Second Mortgages: What You Need To Know
November 5, 2011 Mortgage Information
Most Americans have the ability to buy a home through a home loan mortgage. While they pay the first mortgage off, there are other financial needs that arise – education, children, house improvements, small business finances, and other situations that can be personal.
A second mortgage may come in handy for paying off your first one. The second will usually be based on your equity. That means your interest as the owner of your home and based on your mortgage payments already paid that have increased the value of your property.
Besides it being your second to first mortgage, the second mortgage will be structured differently from the first when it comes to terms and interest rates. You second mortgage will most often carry a higher interest rate and pain over a shorter period of time.
In addition there is a large single payment known as a ‘balloon’ payment that will be paid at the pay period’s end. Most of the time refinancing is available for an alternative to taking out a second mortgage. This holds especially true whenever interest rates are at a low, because the higher interest rates apply to your second mortgages, higher than the first one anyway.
There are some other unique features for the second mortgage that can make it much more appealing than going through with refinancing. These features are things like contract guidelines that are less strict, which can lower the time and effort of obtaining your second mortgage.
Aside from this a second mortgage might have lower transaction costs which can override your higher interest rates and cost less than refinancing over the long haul.
A traditional second mortgage will contain established repayment schedules and given as a typical fixed loan. At present there exist three options you can choose from, and these are the ‘traditional second mortgage’, a ‘home equity line of credit’, and a ‘home equity loan’.

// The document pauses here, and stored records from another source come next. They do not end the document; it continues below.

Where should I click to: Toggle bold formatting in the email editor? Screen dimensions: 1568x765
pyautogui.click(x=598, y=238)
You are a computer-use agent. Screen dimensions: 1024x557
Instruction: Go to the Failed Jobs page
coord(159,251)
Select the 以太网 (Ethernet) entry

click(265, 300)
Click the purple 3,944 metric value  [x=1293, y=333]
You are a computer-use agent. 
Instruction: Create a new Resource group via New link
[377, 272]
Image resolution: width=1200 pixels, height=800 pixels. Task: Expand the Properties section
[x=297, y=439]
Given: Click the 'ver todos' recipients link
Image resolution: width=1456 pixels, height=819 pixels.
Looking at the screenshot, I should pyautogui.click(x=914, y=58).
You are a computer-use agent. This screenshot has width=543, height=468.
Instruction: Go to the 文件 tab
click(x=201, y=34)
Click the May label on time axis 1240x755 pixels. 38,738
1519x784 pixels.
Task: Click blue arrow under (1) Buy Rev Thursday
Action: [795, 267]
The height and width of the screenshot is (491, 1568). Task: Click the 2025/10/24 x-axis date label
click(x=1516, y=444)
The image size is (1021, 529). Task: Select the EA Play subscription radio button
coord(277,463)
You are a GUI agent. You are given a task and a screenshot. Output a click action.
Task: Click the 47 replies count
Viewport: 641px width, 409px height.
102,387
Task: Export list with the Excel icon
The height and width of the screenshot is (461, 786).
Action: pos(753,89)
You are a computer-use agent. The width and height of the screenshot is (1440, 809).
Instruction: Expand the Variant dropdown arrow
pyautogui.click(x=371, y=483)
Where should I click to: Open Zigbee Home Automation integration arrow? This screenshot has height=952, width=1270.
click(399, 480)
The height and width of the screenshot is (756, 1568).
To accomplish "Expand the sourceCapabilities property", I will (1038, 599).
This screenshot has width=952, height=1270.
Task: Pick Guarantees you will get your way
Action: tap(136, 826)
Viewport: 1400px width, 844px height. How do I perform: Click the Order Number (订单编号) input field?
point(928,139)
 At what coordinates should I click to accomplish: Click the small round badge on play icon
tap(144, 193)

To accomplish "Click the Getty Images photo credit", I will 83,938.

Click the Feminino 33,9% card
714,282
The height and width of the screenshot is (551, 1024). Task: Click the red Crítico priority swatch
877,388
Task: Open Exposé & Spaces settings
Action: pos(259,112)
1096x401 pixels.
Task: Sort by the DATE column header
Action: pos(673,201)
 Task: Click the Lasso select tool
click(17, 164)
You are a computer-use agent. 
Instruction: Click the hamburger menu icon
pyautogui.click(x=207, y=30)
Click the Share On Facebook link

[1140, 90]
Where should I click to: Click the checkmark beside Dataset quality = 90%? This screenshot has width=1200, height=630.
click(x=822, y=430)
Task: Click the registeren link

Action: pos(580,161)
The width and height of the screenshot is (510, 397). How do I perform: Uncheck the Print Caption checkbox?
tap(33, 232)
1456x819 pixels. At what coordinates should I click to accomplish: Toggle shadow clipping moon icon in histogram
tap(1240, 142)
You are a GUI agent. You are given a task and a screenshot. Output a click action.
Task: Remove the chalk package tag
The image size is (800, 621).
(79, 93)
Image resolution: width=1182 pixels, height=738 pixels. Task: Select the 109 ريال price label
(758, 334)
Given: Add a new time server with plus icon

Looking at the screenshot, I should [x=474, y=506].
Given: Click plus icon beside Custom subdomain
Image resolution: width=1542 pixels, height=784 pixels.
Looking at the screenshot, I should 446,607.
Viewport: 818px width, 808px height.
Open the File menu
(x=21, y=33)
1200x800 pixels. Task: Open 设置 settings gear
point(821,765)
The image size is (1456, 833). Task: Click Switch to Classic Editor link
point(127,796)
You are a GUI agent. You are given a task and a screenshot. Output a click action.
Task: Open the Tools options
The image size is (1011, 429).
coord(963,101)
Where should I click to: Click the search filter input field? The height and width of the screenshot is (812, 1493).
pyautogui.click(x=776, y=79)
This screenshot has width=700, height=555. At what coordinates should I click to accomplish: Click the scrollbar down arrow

1. Second Mortgage – This is an ideal loan for times when you need a lump sum of money, mainly for home improvement. Second mortgages are seen as being either fixed-rate types or adjustable types ranging from 5 – 20 years, but basically on 15 years. 70% to 80% of your appraised home value is your loan limit for these merged loans.
2. Home Equity Loan – Home equity loans are similar to traditional second mortgages but have two distinct differences. Unlike the second mortgage they carry a lower interest rate and lenders can waive the closing costs. Most of these loans are offered as adjustable on the market.
3. Home Equity Lines Of Credit – This kind of a loan is great for circumstances where a need for periodic funds exists, like for debt consolidation, tuition fees, or college payments.
Like a second mortgage you have to have a credit check and get your home appraised before you can receive it.